*What to do*
Print the stretch of lines from the start through the line containing "center [97, 90].", reproducing each one exactly as it appears.

*Excerpted data*
———
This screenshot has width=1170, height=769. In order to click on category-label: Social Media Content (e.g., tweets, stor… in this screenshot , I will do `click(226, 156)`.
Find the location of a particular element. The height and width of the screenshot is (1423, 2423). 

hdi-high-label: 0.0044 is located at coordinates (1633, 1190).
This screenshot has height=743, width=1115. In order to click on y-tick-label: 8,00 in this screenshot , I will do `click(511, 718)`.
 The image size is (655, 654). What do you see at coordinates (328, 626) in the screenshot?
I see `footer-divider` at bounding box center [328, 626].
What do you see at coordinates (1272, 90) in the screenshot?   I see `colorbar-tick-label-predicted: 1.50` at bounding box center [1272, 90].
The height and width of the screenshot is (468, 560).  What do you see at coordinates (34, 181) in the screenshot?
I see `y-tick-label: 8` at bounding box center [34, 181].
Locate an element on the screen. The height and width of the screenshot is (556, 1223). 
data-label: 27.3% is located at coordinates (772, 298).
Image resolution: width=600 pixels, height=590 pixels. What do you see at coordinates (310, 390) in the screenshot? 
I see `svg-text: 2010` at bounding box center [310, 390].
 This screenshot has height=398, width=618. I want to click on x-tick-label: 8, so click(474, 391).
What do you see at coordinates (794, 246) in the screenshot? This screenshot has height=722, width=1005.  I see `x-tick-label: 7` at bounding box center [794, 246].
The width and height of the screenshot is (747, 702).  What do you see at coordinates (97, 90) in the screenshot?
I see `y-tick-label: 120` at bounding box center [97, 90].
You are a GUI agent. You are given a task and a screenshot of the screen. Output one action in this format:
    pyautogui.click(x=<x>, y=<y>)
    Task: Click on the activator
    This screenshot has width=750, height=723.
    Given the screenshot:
———
*Written response*
This screenshot has width=1170, height=769. In order to click on category-label: Social Media Content (e.g., tweets, stor… in this screenshot , I will do `click(226, 156)`.
Find the location of a particular element. The height and width of the screenshot is (1423, 2423). 

hdi-high-label: 0.0044 is located at coordinates (1633, 1190).
This screenshot has height=743, width=1115. In order to click on y-tick-label: 8,00 in this screenshot , I will do `click(511, 718)`.
 The image size is (655, 654). What do you see at coordinates (328, 626) in the screenshot?
I see `footer-divider` at bounding box center [328, 626].
What do you see at coordinates (1272, 90) in the screenshot?   I see `colorbar-tick-label-predicted: 1.50` at bounding box center [1272, 90].
The height and width of the screenshot is (468, 560).  What do you see at coordinates (34, 181) in the screenshot?
I see `y-tick-label: 8` at bounding box center [34, 181].
Locate an element on the screen. The height and width of the screenshot is (556, 1223). 
data-label: 27.3% is located at coordinates (772, 298).
Image resolution: width=600 pixels, height=590 pixels. What do you see at coordinates (310, 390) in the screenshot? 
I see `svg-text: 2010` at bounding box center [310, 390].
 This screenshot has height=398, width=618. I want to click on x-tick-label: 8, so click(474, 391).
What do you see at coordinates (794, 246) in the screenshot? This screenshot has height=722, width=1005.  I see `x-tick-label: 7` at bounding box center [794, 246].
The width and height of the screenshot is (747, 702).  What do you see at coordinates (97, 90) in the screenshot?
I see `y-tick-label: 120` at bounding box center [97, 90].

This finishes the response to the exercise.